Section: New Results
Clinical and physiological applications - Cardiovascular system
Analysis of cardiovascular and respiratory interactions in mechanically ventilated patients in intensive care  , 
Participant : Claire Médigue.
Collaboration with François Cottin (Unité de Biologie Intégrative des Adaptations à l'Exercice, INSERM 902, Génopôle, Evry), Andry Van de Louw (Service de Réanimation Polyvalente, Centre Hospitalier Sud-Francilien, Evry) and Yves Papelier.
Positive End Expiratory Pressure may alter breathing cardiovascular variability and baroreflex gain in mechanically ventilated patients.  During mechanical ventilation, some patients have stable cardiorespiratory phase difference and stable high frequency (HF) amplitude of heart rate high-frequency (HF) heart rate variability over time and others do not. We hypothesized that a steady pattern could reflect a blunted autonomic nervous system and that positive end-expiratory pressure (PEEP) could further alter the autonomic nervous function. We tested the effect of increasing PEEP from 5 to 10 cm H2O on the breathing variability of arterial pressure and RR intervals, and on the baroreflex. Invasive arterial pressure, ECG and ventilatory flow were recorded in 23 mechanically ventilated patients during 15 minutes for both PEEP levels. HF amplitude of RR and systolic blood pressure time series and HF phase differences between RR, SBP and ventilatory signals were continuously computed by complex demodulation. Cross-spectral analysis was used to assess the coherence and gain functions between RR and SBP, yielding baroreflex-sensitivity indices. At PEEP 10, the 12 patients with a stable pattern had lower baroreflex gain and HF RR amplitude than the 11 other patients. Increasing PEEP was globally associated with a decreased baroreflex gain and a greater stability of HF RR amplitude and cardiorespiratory phase difference over all the patients. Anyway, four of them who exhibited a variable pattern at PEEP 5 became stable at PEEP 10. At PEEP 10, a stable pattern was associated with higher organ failure score and catecholamine dosage.

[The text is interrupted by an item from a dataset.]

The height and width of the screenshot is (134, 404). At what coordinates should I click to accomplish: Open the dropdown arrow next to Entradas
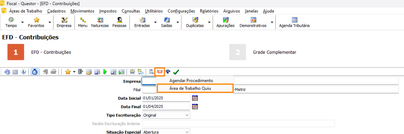pyautogui.click(x=155, y=22)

Thus, stable HF RR amplitude and cardiorespiratory phase difference over time reflect a blunted autonomic nervous function which might worsen as PEEP increases with a prognostic value.
Cardiorespiratory phase difference in mechanically ventilated patients: evidence for the role of central nervous mechanisms  Under mechanical ventilation, large inter-patient and intra-patient RR variations of the phase of respiratory sinus arrhythmia (RSA) have been described. We sought to determine whether these variations were of central nervous origin or related to the mechanical effect of positive pressure ventilation. Therefore, we compared the RSA phase between: 1) 12 control subjects enforced to breath at the same breathing frequency than the mechanically ventilated patients, 2) 23 mechanically ventilated patients without brain injury (MV group) and 3) 12 brain dead, mechanically ventilated patients, whose central nervous functions were abolished (BD group). ECG, arterial pressure and ventilatory flow were recorded during 15 minutes. High-Frequency phase difference between RR, arterial pressure and ventilatory signals was continuously computed by complex demodulation. About RR intervals, control group exhibited RSA phases between 180° and 250° whereas an opposite pattern, between 0° and 90°, was observed in the BD group. For the two groups, the phase was stable over time. By contrast, in the MV group, the RSA phases were distributed between 0° and 260°, with a greater variability over time than the two other groups. Concerning arterial pressure, the phase difference with ventilatory signal was very close to 0° in all MV and BD patients, with minimal fluctuations over time. Therefore, during mechanical ventilation, breathing arterial pressure variability is mainly mechanically mediated, whereas functional nervous centers may sometimes induce large variations of the RSA phase, not synchronous with the mechanical effect of ventilation.
Validation of a New Method for Stroke Volume Variation Assessment: a comparison with the PiCCO Technique 
Participants : Claire Médigue, Michel Sorine.
Collaboration with François Cottin (Unité de Biologie Intégrative des Adaptations à l'Exercice, INSERM 902, Génopôle, Evry), Andry Van de Louw (Service de Réanimation Polyvalente, Centre Hospitalier Sud-Francilien, Evry), Taous-Meriem Laleg (INRIA project-team Magique-3D) and Yves Papelier.
This new method is based on scattering transform for a one dimension Schrödinger equation and provides new parameters, related to the systolic and diastolic parts of the pressure. We aimed at assessing the first systolic invariant INVS1 , linearly correlated to the stroke volume, by comparison with a reference method, the Picco technique, using the pulse contour method. To validate this approach, a statistical comparison between INVS1 and the stroke volume measured with the PiCCO technique was performed during a 15-mn recording in 21 mechanically ventilated patients in intensive care.